Les pouvoirs qui sont conférés aux Chambres de métiers pour l'application du décret incitent la Chambre des métiers du Rhône à lui porter une attention toute particulière: les chambres de métiers doivent être consultées à l'occasion de la délivrance de la carte d'identité spéciale portant la mention « artisan » que chaque étranger devra posséder pour exercer sa profession (article 2). De même, elles doivent être consultées lors de la rédaction de décrets limitant l'emploi d'artisans étrangers, par analogie aux décrets de ce type destinés à l'industrie 136 . Elles peuvent même demander que de tels décrets soient pris, sans attendre que ceux-ci soient pris d'office.

134. [JO, 10 août 1935, comme les citations suivantes]

135. L'artisan fiscal a été redéfini depuis 1923 par l'article 23 du décret du 27 décembre 1934.

136. Ces décrets «pourront fixer, par métier et par région, le nombre maximum des cartes d'identités qui pourront être délivrées. Ils pourront également fixer, par industrie et par région, la proportion maxima d'artisans étrangers qui pourront être occupés comme façonniers par un chef d'établissement » (article 4).

Les différentes remarques de la Chambre des métiers du Rhône concernant les étrangers s'appuient sur ce cadre législatif: elle cherche à faire appliquer le décret en ce qui concerne les cartes d'artisans étrangers, elle demande la prise de décrets de limitation du pourcentage d'étrangers dans l'artisanat. Elle cherche aussi à étendre la législation à l'ensemble des artisans, la partition de l'artisanat en deux groupes lui apparaissant comme incohérente. Mais ne fait-elle que suivre la législation, ou cherche-t- elle, grâce à celle-ci, à mettre en place une politique largement plus radicale?

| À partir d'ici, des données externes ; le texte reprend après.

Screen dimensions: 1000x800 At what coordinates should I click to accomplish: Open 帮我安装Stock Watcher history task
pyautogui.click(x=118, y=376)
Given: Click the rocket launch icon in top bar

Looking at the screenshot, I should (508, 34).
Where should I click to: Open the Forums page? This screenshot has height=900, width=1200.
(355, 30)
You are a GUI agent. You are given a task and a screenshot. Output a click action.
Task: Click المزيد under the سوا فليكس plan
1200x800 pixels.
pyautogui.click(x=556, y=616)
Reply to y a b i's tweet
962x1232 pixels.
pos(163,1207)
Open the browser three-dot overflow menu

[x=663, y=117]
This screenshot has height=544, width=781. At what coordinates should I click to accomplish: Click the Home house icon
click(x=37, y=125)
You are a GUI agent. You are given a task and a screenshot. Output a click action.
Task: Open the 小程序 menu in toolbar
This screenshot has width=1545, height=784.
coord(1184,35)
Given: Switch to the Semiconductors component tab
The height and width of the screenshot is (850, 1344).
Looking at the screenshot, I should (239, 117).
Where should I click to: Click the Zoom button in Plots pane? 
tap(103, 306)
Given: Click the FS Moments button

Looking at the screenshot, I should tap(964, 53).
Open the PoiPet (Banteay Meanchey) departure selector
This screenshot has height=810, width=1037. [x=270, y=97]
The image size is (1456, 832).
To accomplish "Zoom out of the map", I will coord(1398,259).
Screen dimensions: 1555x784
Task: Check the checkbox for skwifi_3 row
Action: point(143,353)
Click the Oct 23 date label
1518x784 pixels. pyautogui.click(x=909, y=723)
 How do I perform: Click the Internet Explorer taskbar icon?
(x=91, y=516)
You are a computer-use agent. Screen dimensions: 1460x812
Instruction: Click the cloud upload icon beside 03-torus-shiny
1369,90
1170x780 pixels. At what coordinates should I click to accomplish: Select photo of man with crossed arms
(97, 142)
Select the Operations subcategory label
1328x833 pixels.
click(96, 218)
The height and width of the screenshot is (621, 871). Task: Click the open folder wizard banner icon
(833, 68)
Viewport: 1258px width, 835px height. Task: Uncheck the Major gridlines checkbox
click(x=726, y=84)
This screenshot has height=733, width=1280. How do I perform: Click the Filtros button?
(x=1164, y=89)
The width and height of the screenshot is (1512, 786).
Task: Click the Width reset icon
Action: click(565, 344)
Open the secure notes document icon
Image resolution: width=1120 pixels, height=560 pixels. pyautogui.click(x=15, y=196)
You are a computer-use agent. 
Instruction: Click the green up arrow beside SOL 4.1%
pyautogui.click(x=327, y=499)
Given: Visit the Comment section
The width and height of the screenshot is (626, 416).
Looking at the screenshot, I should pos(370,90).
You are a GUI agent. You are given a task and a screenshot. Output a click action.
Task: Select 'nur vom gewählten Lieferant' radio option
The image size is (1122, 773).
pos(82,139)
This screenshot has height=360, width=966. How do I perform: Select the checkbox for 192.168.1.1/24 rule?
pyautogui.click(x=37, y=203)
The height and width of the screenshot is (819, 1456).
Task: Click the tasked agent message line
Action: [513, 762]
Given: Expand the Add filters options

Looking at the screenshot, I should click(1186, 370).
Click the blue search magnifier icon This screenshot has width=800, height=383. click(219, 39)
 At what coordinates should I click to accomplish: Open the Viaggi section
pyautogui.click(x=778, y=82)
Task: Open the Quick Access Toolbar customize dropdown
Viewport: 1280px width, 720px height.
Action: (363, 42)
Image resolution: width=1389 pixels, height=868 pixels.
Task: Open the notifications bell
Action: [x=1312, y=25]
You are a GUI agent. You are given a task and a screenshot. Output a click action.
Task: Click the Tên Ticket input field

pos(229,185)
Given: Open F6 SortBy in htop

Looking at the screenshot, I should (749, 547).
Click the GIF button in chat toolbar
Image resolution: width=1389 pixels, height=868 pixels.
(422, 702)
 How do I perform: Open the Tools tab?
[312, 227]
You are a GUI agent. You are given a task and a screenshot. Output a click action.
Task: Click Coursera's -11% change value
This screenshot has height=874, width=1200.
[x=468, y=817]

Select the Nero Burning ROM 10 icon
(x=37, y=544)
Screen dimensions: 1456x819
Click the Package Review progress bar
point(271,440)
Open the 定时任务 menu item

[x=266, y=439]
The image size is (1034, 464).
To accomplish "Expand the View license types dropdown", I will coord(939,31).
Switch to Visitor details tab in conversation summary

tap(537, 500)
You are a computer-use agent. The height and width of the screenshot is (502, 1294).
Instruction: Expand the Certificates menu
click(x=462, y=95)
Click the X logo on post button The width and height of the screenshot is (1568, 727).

3.4.3.2 Autour des cartes d'artisans étrangers

Dans un premier temps la Chambre des métiers du Rhône estime que le décret du 8 août 1935 et son application « donne un commencement de satisfaction » 137 à ses demandes de «protection de la main d'oeuvre nationale » et de réduction de la « concurrence que font aux ouvriers de métiers les ouvriers étrangers qui, congédiés des usines, s'établissent à leur compte dans les divers corps de métiers » 138 . Elle se met donc à la disposition de la préfecture afin « qu'en conformité de ce décret, les services chargés de la délivrance des cartes aux travailleurs étrangers veuillent bien [la] consulter chaque fois qu'une demande leur sera faite » 139. La correspondance avec la préfecture semble d'abord être fructueuse puisque deux demandes ont déjà été reçues, et que l'une d'elle a déjà reçu une réponse positive de la part de l'un des deux syndicats consultés début octobre 1935. En tous cas, le système se met en place et c'est la commission apprentissage qui est finalement désignée pour s'occuper de la question, en accord chaque fois avec les syndicats intéressés.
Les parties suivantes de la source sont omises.